Render each line of the material below as one string in a JSON list, leaving out blank lines and the pictures.

:: Material supplied ::

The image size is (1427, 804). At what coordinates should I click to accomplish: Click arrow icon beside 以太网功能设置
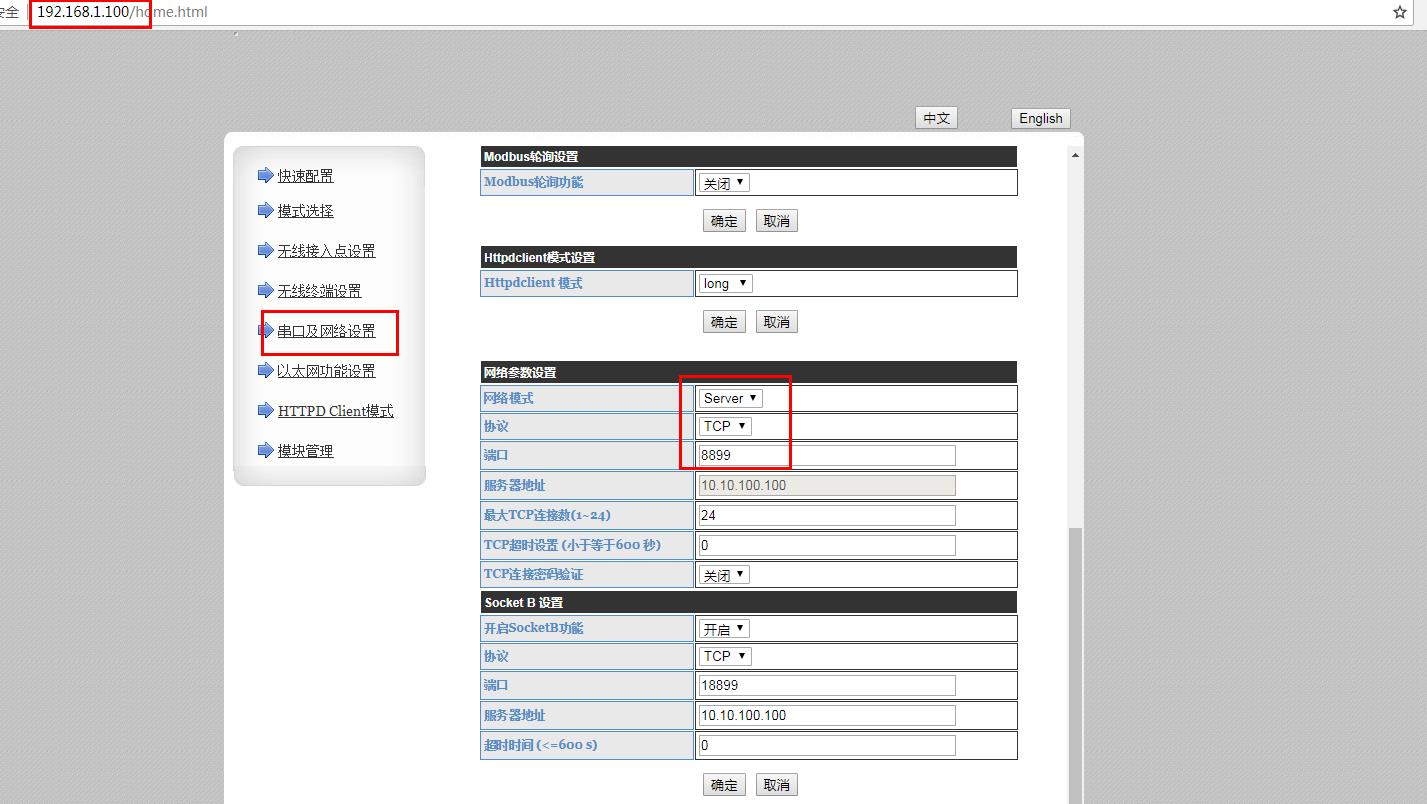tap(265, 370)
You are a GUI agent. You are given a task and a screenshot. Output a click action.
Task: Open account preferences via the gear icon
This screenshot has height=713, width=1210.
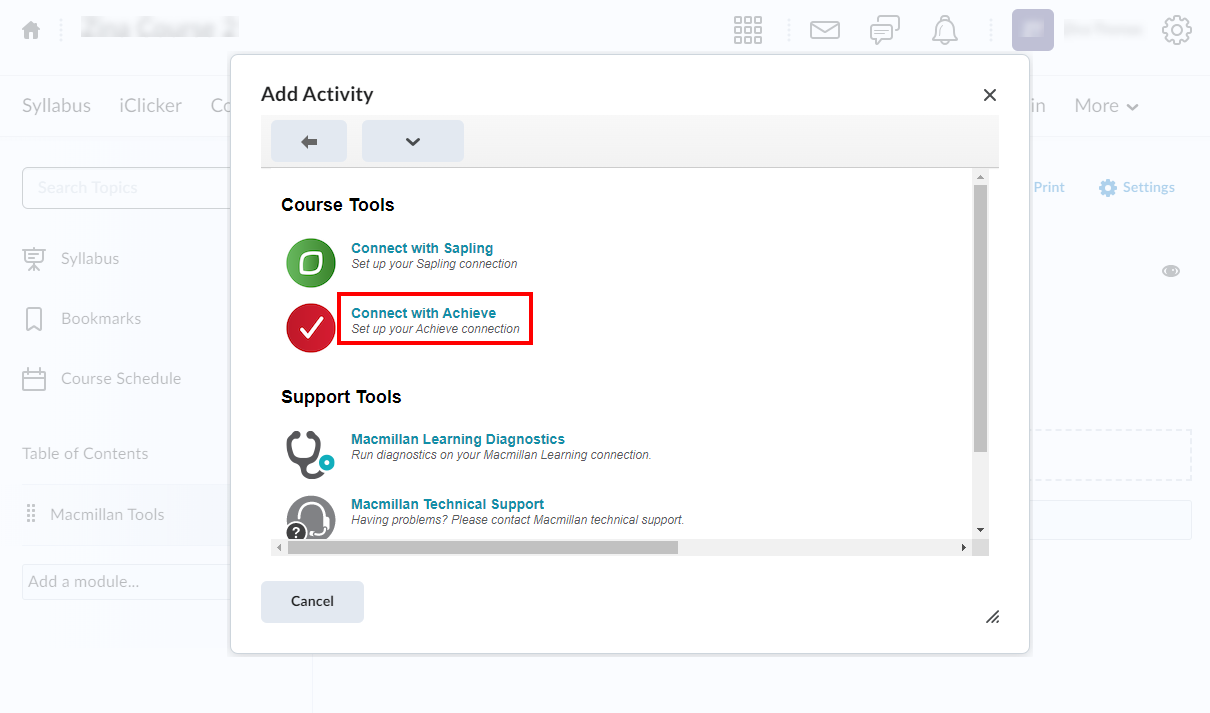pyautogui.click(x=1177, y=30)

:::

Correct result.
[
  "The image size is (1427, 804). At what coordinates should I click to accomplish: Click arrow icon beside 以太网功能设置",
  "tap(265, 370)",
  "You are a GUI agent. You are given a task and a screenshot. Output a click action.",
  "Task: Open account preferences via the gear icon",
  "This screenshot has height=713, width=1210.",
  "pyautogui.click(x=1177, y=30)"
]